Problem details = Start at the line below containing "You are a computer-use" and stop at the line containing "Instruction: Click the". Repeat every line of that stretch exactly, and nothing outside it.

The input =
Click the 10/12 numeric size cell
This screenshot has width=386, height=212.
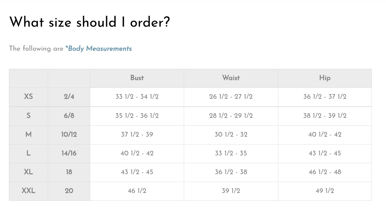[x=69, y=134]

* * *

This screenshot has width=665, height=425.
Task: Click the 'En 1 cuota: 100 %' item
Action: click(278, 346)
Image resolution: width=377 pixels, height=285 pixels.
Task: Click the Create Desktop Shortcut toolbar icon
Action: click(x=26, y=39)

* * *

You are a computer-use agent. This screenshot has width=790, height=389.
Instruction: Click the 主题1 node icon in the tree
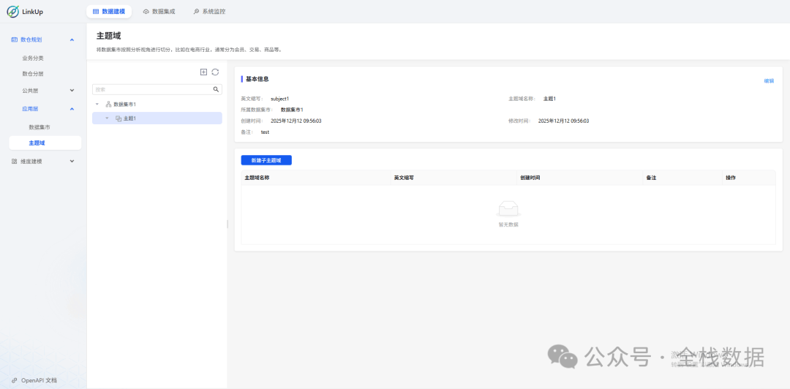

Written solution =
You are a computer-use agent. This screenshot has width=790, height=389.
Instruction: Click the 主题1 node icon in the tree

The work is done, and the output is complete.